Text block
_ _ _ _ _
A chunk of filter media will do far more for you than anything else you can get out of the tank, including the water or the gravel... while they both will have bacteria, the amount will pale in comparison to the amount of bacteria in the filter media. Most of it is in there. Gravel is better than the water since it's a surface where the bacteria will multiply.. but still not nearly as good as the filter media.
 
I ended up getting some seasoned gravel from the place that I do volunteer work at to help with my bacteria colony in my tank (well that is the plan.) Also I took 3 gallons of clean water from there and added it to my tank. With me going over there once a week right now I'm just going to be bringing a 5 gallon bucket and transporting 5 gallons at a time that is needed.

As afishdude said, there is not bacteria in the water. Technically there might be a little bit but there are thousands and millions of times more bacteria on the surfaces in the tank (which is primarily the filter media).

A chunk of filter media will do far more for you than anything else you can get out of the tank, including the water or the gravel... while they both will have bacteria, the amount will pale in comparison to the amount of bacteria in the filter media. Most of it is in there. Gravel is better than the water since it's a surface where the bacteria will multiply.. but still not nearly as good as the filter media.

I'm going to do a water test tonight and see what it comes out to be. I also found a friend who has well water so thats where I'm going to be getting my water from now instead of transporting water from 30 mins away.

Also waterdrop I forgot to put the fish back on here that I have and incase anyone else is wondering. I have tetra serpas, tetra black skirt, tetra red eye, cory cat, and a pleco
 
Low light fast growing plants that can get their CO2 from the air above the water are the best choice for helping control ammonia in a new tank. The typical recommendation is things like duckweed or frogbit. Another ammonia sponge is water lettuce. You will want to cover most of the water surface with floating plants to get the maximum use of the plants to remove ammonia.
 
Low light fast growing plants that can get their CO2 from the air above the water are the best choice for helping control ammonia in a new tank. The typical recommendation is things like duckweed or frogbit. Another ammonia sponge is water lettuce. You will want to cover most of the water surface with floating plants to get the maximum use of the plants to remove ammonia.
_ _ _ _ _
Input data

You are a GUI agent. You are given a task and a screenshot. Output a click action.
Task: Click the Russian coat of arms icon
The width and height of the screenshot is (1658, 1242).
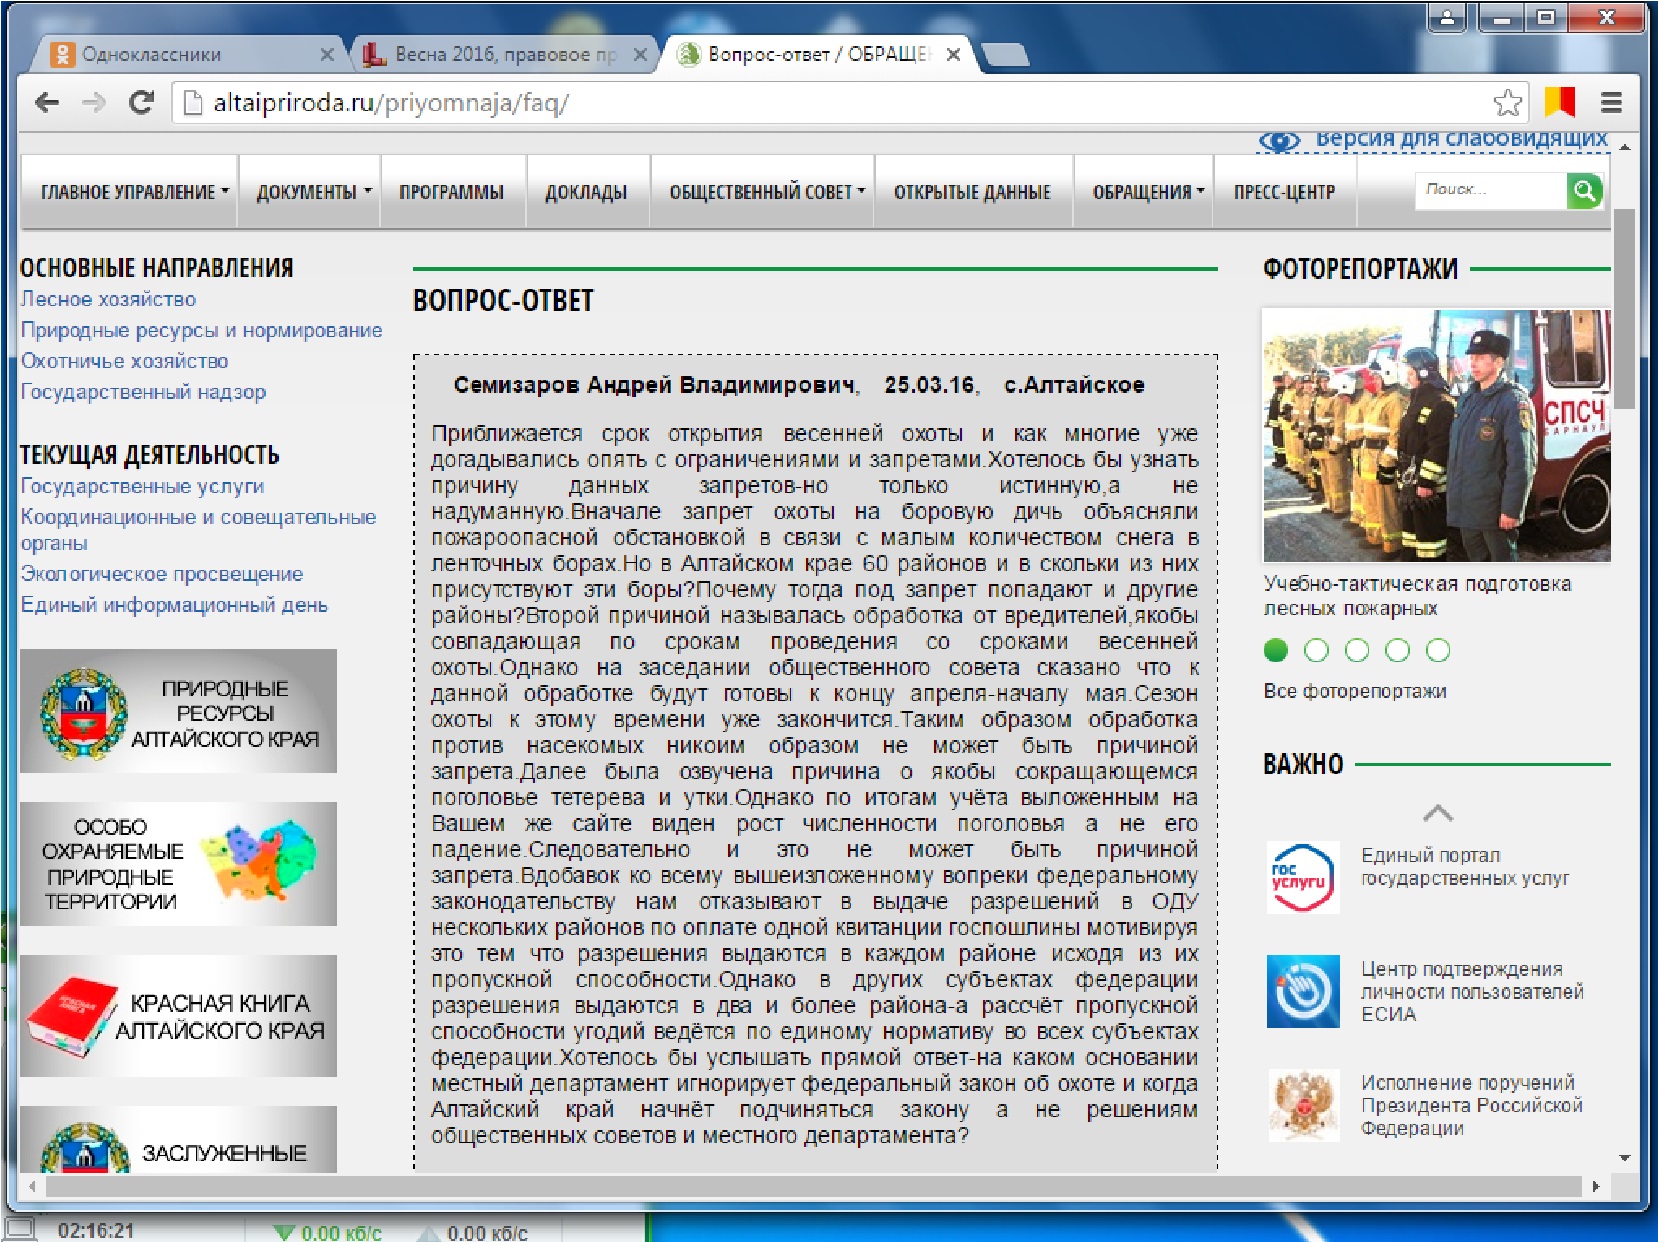coord(1302,1105)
_ _ _ _ _
Work request A
In the aquarium text, where does the poster now plan to get water instead of transporting it from 30 minutes away?
Work request B
Please continue the aquarium text from where it stops.

Written answer A
From a friend who has well water.

Written answer B
I did the test this morning (only roughly 9 or so hours after adding the water and gravel.) The ammonia still tested the same but my nitrite went up to 1 and nitrate is 5.0 (which is the first mark)

I figure that just has to do with not giving the gravel and water time to settle in am I wrong here? because my nitrite was at .25 before I added the water and I had no nitrate in my tank
 
Did you put the gravel into the filter where it is getting a good water flow? If not, you, may want to do that to get the most that you can from that gravel sample. Any simple bag can hold the gravel where it is needed without the gravel going places that you don't want it in the filter. I see more and more statements like Chrissi's these days about how little bacteria there are in the gravel, but I used to see estimates as high as 30% of the bacteria being in the gravel. I really don't know which is right but either way you need your cloning material in a good flow path and by preference in the filter.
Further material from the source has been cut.